Satellites support the economy and everyday life, and this competition gives young people the chance to test their ideas with industry experts and perhaps one day become part of the fastest growing sector of the UK economy. The UK space industry builds 40% of the world’s small satellites and 25% of the world’s telecommunications satellites. It supports 40,000 jobs and generates £14 billion in revenue across the country.

The competition, which aims to support the development of science, data handling and technological skills, is split into three age groups, with overall prizes of £7,500 for the best individual and best team. A further seven entries from across the age categories will win £5,000, making a total prize fund of £50,000. The judging panel will be made up of experts including representatives from the UK Space Agency, the European Space Agency, the Satellite Applications Catapult in Harwell and industry.

Entries can be as teams or individuals and all prize winners will be able to pitch their idea to a panel of ‘dragons’ from the space sector who will offer prizes. In 2017 the competition winners were offered a mix of support including an offer to build a prototype, thousands of pounds worth of space on Amazon Cloud Services, access to data, business development advice and a visit to a satellite factory.

The competition closes on 25th February.
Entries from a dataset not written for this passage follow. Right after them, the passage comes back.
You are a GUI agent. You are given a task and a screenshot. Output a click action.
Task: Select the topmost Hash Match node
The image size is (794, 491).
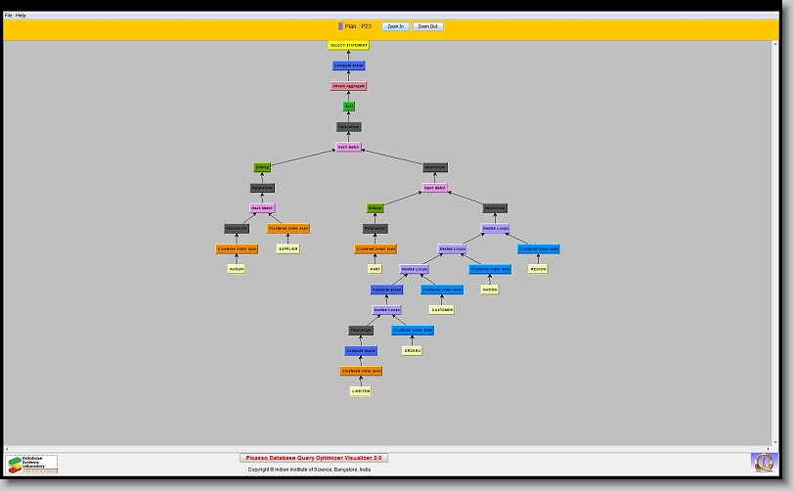point(349,148)
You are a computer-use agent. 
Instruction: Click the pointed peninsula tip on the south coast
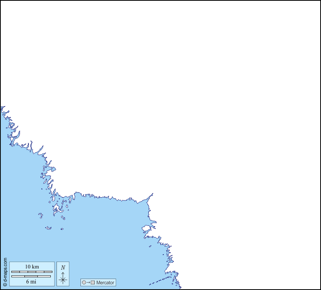coord(152,194)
Visit the SatelLife Challenge entry page for more information.

Happy New Year and beware the gift card scam

Wednesday, January 3rd, 2018

Let’s hope that 2018 offers more cheer than 2017…

Unfortunately, the season seems to bring out the good and the not so good in human nature. Readers are advised to be wary of the following scam that is targeted at vulnerable and elderly taxpayers.

The notice issued by HMRC says:

HM Revenue and Customs (HMRC) is today (20 December 2017) warning the public about a high-profile phone scam that is conning vulnerable and elderly people out of thousands of pounds.

The scammers are preying on victims by cold calling them and impersonating an HMRC member of staff. They tell them that they owe large amounts of tax which they can only pay off through digital vouchers and gift cards, including those used for Apple’s iTunes Store.

Victims are told to go to a local shop, buy these vouchers, and then read out the redemption code to the scammer, who has kept them on the phone the whole time. The conmen then sell on the codes or purchase high-value products, all at the victim’s expense.

The scammers frequently use intimidation to get what they want, threatening to seize the victim’s property or involve the police. The use of vouchers is an attractive scam as they are easy to sell on and hard to trace once used.

HMRC would never request the settling of debt through such a method.

The scam continues to hit many people. Figures from Action Fraud, the UK’s national fraud reporting centre, show that between the beginning of 2016 and August this year there have been over 1,500 reports of this scam, with the numbers increasing in recent months. Most of the victims are aged over 65 and suffered an average financial loss of £1,150 each.

HMRC is working closely with law enforcement agencies, Apple and campaign groups to make sure the public know how to spot the scam and who to report it to.